Example: solving a multi-step math problem. Outcome reward says “final answer wrong, total reward 0.” Process reward says “step 1 correct, step 2 correct, step 3 had an arithmetic error, the rest depends.” The model gets a much richer signal.
The labelling cost
The hard part is labelling. For each multi-step solution, every step needs to be evaluated. This is 5-20x the labelling cost of outcome-only.
Tricks to reduce cost:
- Auto-grading on math/code: synthesise problems where intermediate state can be verified mechanically.
- LLM-as-grader: use a strong model to label process correctness. OK on average, struggles with creative steps.
- Hybrid: humans label a small high-quality set; LLMs propagate to a much larger one.
Connection to reasoning models
The 2024-2025 wave of reasoning models (o1, o3, DeepSeek-R1, Claude reasoning mode) leans heavily on process rewards.

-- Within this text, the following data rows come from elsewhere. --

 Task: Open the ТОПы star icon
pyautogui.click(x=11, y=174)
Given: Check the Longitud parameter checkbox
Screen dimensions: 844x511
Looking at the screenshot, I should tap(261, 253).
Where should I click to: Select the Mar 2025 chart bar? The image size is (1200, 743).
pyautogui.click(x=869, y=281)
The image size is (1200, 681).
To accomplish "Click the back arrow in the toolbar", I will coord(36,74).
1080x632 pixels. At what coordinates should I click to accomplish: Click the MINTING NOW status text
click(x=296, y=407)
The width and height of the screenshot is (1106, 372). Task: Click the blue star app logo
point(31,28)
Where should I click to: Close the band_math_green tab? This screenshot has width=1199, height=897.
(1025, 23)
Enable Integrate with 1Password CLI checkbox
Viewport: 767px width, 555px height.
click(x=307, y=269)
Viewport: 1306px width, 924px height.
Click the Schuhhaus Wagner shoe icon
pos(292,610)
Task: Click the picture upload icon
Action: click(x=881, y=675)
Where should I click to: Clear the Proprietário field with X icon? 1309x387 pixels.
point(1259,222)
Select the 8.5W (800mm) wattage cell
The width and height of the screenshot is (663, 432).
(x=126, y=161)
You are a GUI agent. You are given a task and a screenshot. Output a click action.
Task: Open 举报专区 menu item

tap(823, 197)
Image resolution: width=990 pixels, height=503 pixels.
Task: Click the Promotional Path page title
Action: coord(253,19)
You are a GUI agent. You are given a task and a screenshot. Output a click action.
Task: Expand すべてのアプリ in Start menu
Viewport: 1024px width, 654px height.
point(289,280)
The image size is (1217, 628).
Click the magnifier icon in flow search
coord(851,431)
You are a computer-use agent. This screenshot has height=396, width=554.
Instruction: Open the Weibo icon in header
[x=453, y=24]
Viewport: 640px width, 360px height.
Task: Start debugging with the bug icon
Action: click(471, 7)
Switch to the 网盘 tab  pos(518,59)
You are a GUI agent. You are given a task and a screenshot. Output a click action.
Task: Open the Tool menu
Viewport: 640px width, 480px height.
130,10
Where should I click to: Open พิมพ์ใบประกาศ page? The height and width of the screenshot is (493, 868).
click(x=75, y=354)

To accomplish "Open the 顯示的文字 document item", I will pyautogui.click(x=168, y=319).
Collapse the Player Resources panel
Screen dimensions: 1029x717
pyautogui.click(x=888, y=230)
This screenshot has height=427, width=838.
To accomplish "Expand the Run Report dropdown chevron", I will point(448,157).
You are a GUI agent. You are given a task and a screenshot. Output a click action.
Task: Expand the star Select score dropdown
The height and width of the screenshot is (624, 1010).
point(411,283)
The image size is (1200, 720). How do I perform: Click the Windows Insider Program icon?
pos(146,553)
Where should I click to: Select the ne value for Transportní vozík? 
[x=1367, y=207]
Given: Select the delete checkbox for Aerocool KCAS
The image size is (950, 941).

The model is trained to extend its chain of thought, with the PRM rewarding correct reasoning steps even when the final answer is partial.
This is what unlocked the leap in math and coding benchmarks: the models aren’t smarter in the same way; they’ve been taught to think in longer, more reliable chains.
When to care
If you’re training your own model on multi-step reasoning tasks (math, complex code review, multi-hop QA), PRMs are the technique to study.
If you’re consuming LLMs via API: PRMs are why the “reasoning” models from Anthropic, OpenAI, and Google work better on hard problems. You don’t implement a PRM yourself; you benefit from one trained into the model you’re calling.
The takeaway for practitioners: when a task has clear stepwise structure (math, code, planning), use a reasoning-mode model. The PRM-trained version will outperform a standard chat model by 20-40 percentage points on the hardest examples.